**INSTRUCTIONS TO FOLLOW**
Having found the line containing "Viewport: 857px width, 831px height." in the data below, reproduce that line and each one after it to the end, exactly, and include nothing else.

Stored data
<<<<

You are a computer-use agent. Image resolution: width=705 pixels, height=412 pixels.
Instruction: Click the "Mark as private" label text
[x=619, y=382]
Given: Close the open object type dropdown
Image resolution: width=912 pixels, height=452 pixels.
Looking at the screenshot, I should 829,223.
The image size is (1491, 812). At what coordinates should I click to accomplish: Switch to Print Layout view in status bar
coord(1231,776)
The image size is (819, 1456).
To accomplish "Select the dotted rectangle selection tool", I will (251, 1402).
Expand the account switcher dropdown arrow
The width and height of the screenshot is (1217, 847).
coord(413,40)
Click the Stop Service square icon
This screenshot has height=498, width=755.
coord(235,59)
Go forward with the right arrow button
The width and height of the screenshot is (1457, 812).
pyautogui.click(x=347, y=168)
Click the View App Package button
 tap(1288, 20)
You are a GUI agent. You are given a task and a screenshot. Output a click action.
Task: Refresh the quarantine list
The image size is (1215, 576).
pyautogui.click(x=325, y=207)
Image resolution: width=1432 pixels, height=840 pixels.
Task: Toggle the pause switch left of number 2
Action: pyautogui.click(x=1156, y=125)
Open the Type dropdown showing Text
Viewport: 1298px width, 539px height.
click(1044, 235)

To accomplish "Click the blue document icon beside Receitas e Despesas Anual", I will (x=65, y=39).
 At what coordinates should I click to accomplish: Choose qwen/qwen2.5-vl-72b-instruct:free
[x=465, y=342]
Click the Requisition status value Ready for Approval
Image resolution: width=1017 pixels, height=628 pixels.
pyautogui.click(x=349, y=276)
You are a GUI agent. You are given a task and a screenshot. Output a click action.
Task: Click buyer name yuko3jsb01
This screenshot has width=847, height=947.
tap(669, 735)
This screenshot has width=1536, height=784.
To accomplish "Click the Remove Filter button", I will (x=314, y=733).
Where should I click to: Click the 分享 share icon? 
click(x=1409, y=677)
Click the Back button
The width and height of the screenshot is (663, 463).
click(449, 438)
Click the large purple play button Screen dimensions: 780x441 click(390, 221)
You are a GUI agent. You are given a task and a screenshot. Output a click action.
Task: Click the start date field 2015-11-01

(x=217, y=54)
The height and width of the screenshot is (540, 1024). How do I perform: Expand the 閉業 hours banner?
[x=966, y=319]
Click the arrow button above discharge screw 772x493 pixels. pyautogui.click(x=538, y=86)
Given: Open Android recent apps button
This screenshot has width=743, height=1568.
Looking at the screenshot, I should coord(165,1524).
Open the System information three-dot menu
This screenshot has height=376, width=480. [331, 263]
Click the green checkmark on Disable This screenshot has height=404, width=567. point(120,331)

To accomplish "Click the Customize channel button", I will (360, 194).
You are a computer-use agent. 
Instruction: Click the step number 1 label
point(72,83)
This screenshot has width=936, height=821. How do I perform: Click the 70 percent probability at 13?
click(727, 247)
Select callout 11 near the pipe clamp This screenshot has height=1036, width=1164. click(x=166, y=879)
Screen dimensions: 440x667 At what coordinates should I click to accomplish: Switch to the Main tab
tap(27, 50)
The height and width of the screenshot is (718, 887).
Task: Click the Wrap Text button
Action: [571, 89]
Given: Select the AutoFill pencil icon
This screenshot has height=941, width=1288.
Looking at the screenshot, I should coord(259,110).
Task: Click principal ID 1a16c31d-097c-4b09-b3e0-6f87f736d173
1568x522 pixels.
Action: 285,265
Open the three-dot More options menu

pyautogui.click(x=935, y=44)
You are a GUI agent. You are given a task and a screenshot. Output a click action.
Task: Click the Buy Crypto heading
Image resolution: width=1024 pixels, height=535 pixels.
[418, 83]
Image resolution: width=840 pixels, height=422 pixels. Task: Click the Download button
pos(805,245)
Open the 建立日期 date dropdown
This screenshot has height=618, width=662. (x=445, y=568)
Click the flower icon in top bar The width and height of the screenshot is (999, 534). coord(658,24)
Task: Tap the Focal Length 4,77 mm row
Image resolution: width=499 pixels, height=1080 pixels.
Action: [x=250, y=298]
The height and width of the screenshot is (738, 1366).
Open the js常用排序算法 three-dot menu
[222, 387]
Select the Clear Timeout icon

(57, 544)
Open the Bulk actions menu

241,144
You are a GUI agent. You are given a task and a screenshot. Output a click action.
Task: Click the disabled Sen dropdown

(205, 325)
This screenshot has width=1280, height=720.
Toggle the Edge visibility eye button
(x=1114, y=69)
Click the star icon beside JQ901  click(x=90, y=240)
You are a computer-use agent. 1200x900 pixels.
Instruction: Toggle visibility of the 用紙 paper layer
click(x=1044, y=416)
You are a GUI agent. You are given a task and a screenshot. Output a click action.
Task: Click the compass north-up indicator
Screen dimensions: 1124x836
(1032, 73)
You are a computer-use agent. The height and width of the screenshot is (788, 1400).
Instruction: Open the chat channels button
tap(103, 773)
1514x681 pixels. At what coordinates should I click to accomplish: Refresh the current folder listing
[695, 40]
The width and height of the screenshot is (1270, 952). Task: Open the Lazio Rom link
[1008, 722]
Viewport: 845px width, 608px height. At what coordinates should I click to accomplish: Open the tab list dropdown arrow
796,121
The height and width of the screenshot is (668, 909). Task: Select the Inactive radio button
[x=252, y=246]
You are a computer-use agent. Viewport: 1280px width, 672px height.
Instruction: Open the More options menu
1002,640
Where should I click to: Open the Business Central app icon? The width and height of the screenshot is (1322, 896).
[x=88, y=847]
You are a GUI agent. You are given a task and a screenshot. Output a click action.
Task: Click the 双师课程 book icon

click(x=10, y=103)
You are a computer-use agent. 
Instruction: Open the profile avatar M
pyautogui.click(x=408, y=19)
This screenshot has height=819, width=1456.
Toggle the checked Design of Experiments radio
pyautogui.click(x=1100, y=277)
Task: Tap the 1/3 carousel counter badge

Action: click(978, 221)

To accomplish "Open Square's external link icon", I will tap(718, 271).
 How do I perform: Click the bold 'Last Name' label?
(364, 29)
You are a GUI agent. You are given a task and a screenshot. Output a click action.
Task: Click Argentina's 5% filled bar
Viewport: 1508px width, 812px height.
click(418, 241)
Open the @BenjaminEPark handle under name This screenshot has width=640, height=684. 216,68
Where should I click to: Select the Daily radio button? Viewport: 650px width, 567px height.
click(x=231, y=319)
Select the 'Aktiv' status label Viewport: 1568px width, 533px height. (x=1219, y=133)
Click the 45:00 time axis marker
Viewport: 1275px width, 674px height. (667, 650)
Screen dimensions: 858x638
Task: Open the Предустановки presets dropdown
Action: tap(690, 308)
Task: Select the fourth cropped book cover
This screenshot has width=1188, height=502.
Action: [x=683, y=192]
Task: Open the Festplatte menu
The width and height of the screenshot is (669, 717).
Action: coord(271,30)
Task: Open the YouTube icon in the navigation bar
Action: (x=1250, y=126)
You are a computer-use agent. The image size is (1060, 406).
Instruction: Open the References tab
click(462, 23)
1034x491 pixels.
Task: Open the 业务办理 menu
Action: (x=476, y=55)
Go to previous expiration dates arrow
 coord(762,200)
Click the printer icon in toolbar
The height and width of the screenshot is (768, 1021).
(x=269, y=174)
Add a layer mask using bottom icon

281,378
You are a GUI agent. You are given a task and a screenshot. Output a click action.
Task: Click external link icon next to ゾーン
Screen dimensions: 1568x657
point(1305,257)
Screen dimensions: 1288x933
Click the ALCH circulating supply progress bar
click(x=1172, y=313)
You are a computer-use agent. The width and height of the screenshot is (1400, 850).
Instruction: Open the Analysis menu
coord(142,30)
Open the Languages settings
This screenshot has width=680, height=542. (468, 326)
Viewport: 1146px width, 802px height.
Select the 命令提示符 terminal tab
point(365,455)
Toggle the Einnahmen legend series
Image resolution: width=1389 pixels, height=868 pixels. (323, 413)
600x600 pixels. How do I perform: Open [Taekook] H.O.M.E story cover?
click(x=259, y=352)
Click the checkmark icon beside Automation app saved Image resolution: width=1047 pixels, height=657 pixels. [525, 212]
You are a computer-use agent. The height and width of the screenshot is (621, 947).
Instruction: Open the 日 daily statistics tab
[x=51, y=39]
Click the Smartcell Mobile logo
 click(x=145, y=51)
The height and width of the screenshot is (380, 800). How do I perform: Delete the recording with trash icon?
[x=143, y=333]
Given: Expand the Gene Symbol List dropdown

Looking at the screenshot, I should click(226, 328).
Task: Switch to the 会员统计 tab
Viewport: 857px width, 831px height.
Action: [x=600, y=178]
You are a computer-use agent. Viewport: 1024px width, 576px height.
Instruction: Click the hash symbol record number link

>>>>

**ANSWER TO THIS PROBLEM**
Viewport: 857px width, 831px height.
Action: [x=600, y=178]
You are a computer-use agent. Viewport: 1024px width, 576px height.
Instruction: Click the hash symbol record number link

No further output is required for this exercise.